With the documentation, make sure you include copies of all the licenses and software for IT to have in case they have to rebuild any of the infrastructure. You may not need to include every last bit of software, but you should have the key software and licenses to get your primary systems back online. Windows server, Microsoft Exchange, Windows Workstation Operating Systems, SQL server, financial, billing invoice programs, backup and restoration software are primary key examples. Make sure you have compiled all your vendor and supplier contacts and included them within your disaster recovery and business continuity plan.
Step 3: Restoration
This is the longest part of your disaster recovery initiatives. Most of it will be done by the IT team, but they are going to need help in order to get your systems up and running simultaneously in the least amount of time possible.

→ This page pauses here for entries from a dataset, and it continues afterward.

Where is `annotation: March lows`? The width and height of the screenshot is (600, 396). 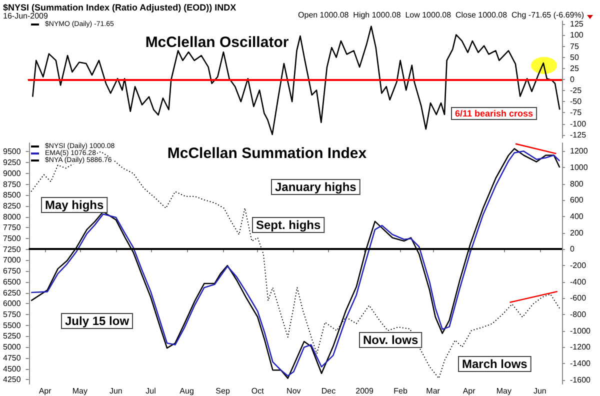
annotation: March lows is located at coordinates (495, 364).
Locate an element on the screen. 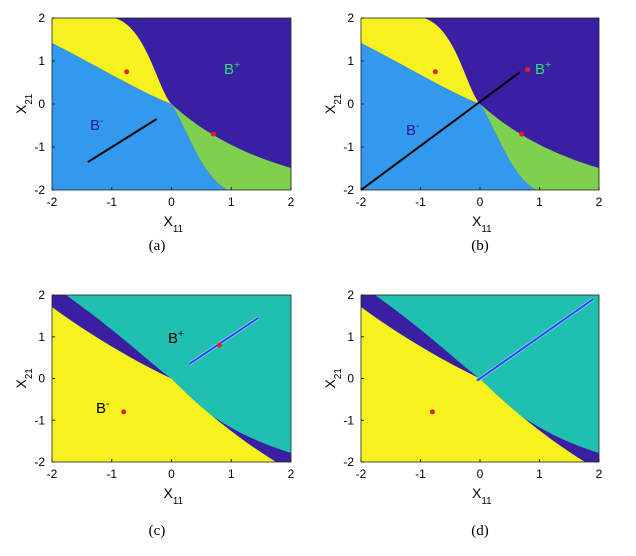 This screenshot has height=556, width=636. caption: (b) is located at coordinates (480, 246).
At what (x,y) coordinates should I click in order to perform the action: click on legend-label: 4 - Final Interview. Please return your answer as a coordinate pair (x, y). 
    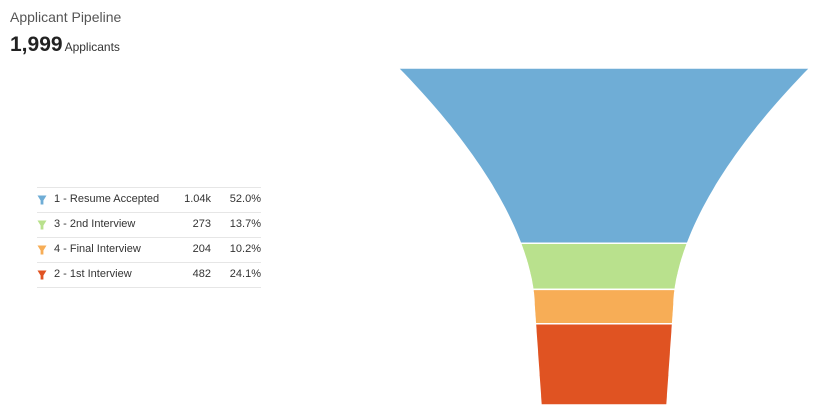
    Looking at the image, I should click on (98, 249).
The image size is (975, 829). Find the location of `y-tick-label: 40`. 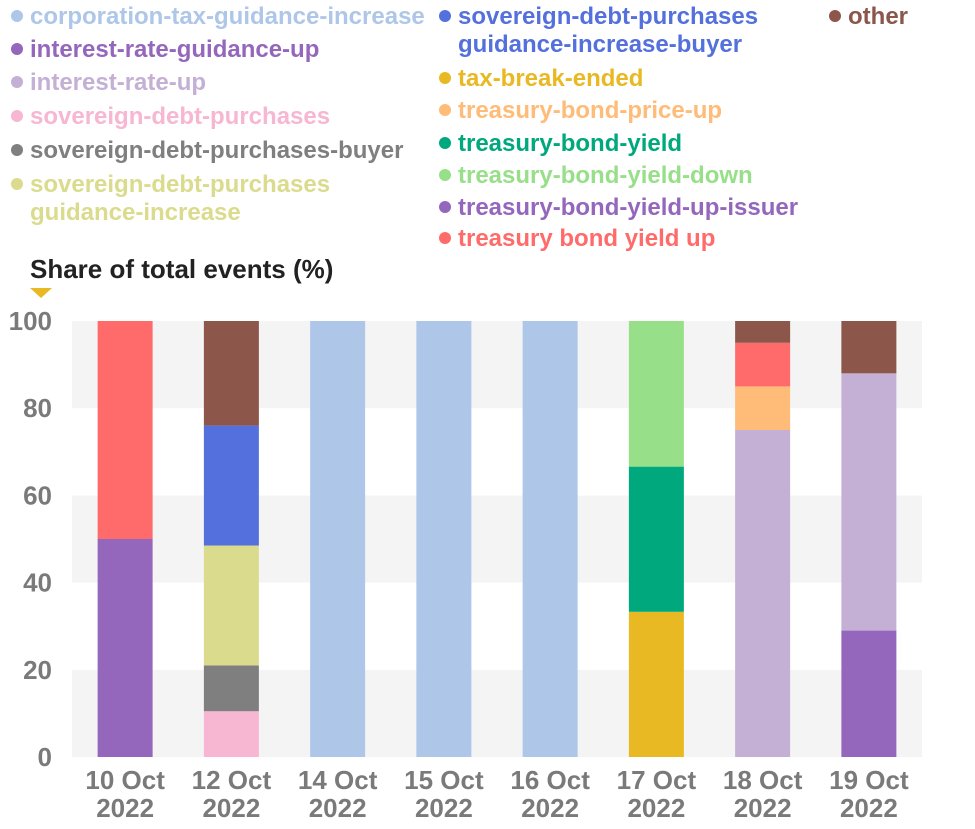

y-tick-label: 40 is located at coordinates (38, 583).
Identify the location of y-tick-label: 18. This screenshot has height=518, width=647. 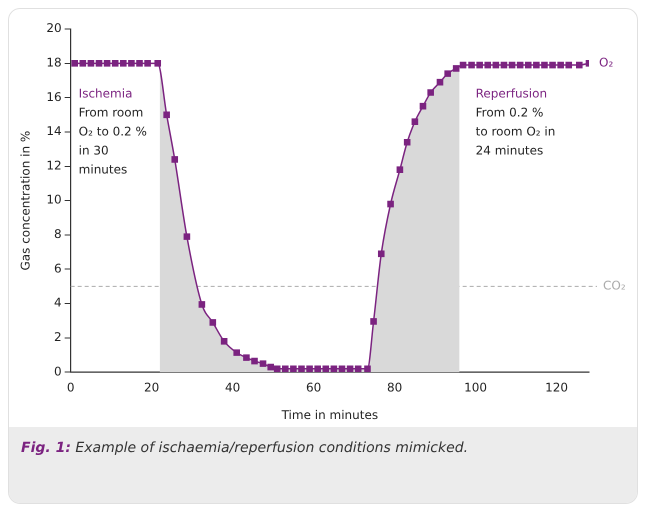
(54, 62).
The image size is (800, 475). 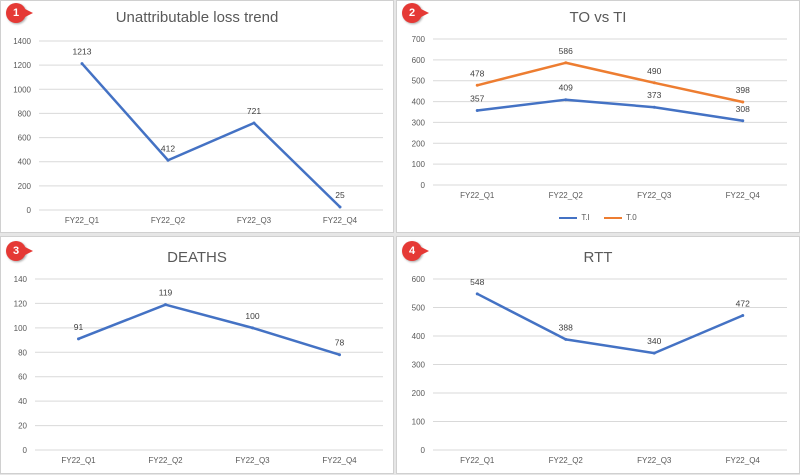 I want to click on data-label: 490, so click(x=654, y=71).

- Activate the secondary office and services
- Order your equipment and network services.Use expedited options for shipping and service delivery
- Program your network equipment and build out your servers
- Restore your Tier-1 data and servers first
- Get Tier-1 systems and services functional as quickly as possible to meet your primary RTO and RPO
- Have personnel utilize Tier-1 services and verify that they are operational
- Restore your Tier-2 data and servers second
- Get Tier-2 systems and services functional as quickly as possible to meet your Tier-2 RTO and RPO
- Have personnel utilize Tier-2 services and verify that they are operational.Troubleshoot any problems
- Restore your Tier-3 and any remaining data and services
- Get all remaining systems and services functional
- Troubleshoot, triage and continue restoration of your business
Many company services are dependent on IT. Be sure to take into consideration the minimum amount of time needed to get the essentials up and operational, before the rest of the company can start anything. There will be plenty of papers and rubble to go through to find out what is salvageable. Everyone should be ready to get down and dirty and pitch in!

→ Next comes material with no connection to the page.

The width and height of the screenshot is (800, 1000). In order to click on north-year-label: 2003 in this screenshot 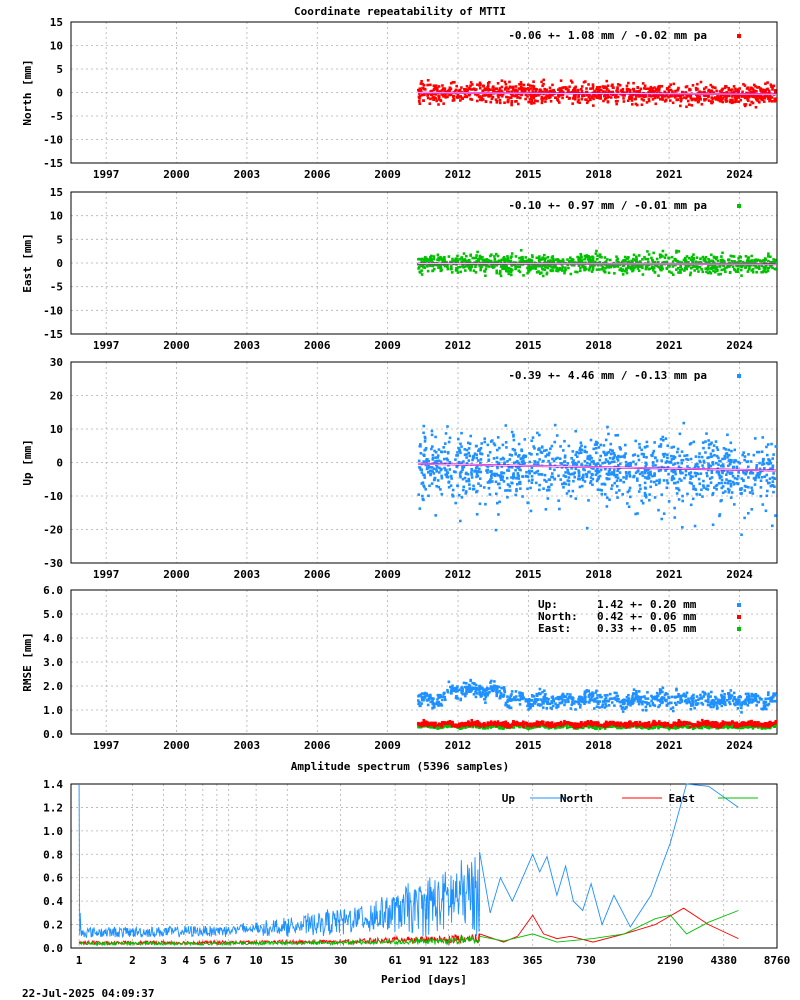, I will do `click(248, 174)`.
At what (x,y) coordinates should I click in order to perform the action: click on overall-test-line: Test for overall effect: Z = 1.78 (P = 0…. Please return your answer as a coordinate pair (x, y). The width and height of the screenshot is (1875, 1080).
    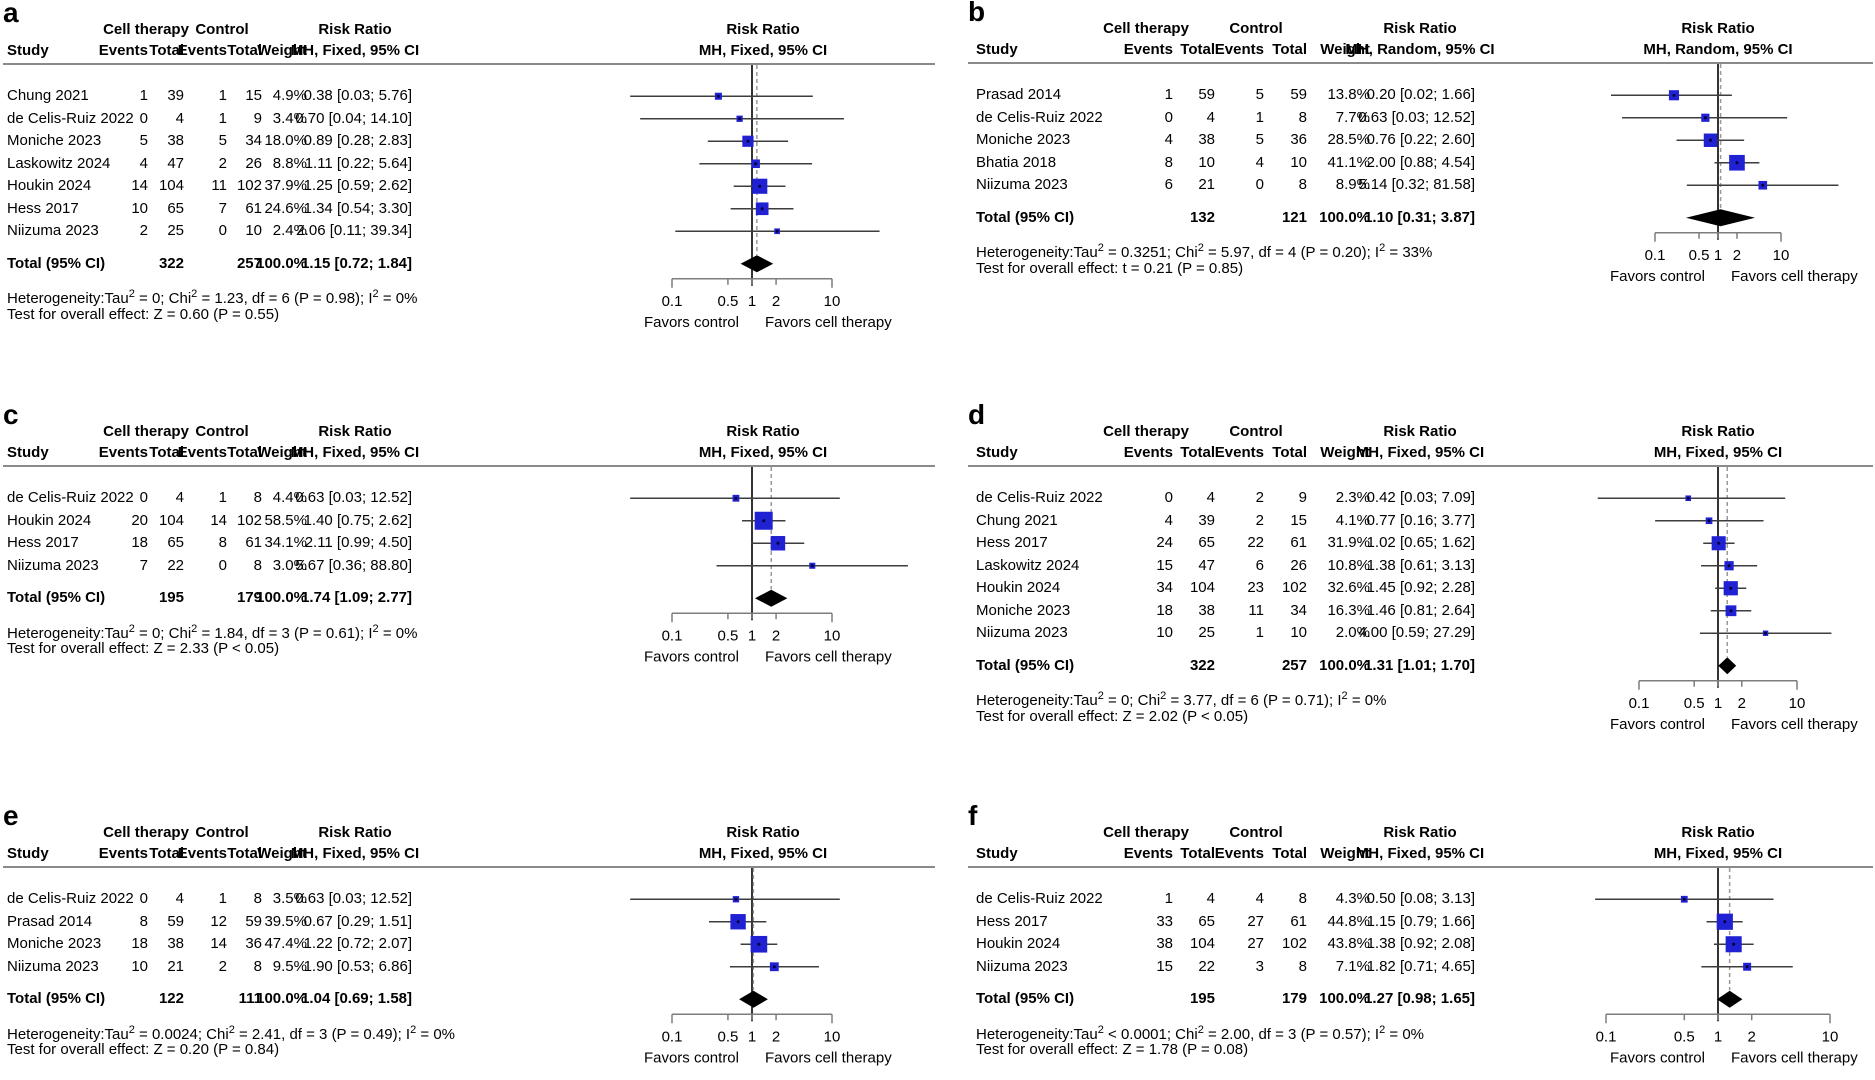
    Looking at the image, I should click on (1112, 1050).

Step 4: Test, TEST, T E S T !
It’s been said before, but it’s definitely worth repeating! Your disaster recovery plan is only as good as the amount of time and testing you have invested in it. If you don’t test your plan, how do you know it is going to work? And how are you going to discover what might have been forgotten? You don’t necessarily have to test the ENTIRE plan, but you should make sure that all your backup equipment and procedures can be switched over in both a controlled and uncontrolled fashion. You want to verify that you are able to complete your objectives and meet or exceed your RTO and RPO. Like learning to play the piano, your team and the staff will only get better the more you practice.
Step 5: Review
What went wrong with your disaster recovery plan? What areas were not considered? What was missing or was a complete failure? What could be improved for next time? Your disaster recovery plan is never going to be perfect, but it’s all in what you seek to accomplish. After your disaster recovery test and any actual disaster, make sure you perform a post mortem. Update all procedures and documents and make sure that your new operational procedures work!
If you have completed your business continuity plan and completed and tested your disaster recovery plan, you will be well on your way to saving your business and keeping your customers happy. If you haven’t started, “What are you waiting for?!” Get working on your business impact analysis today!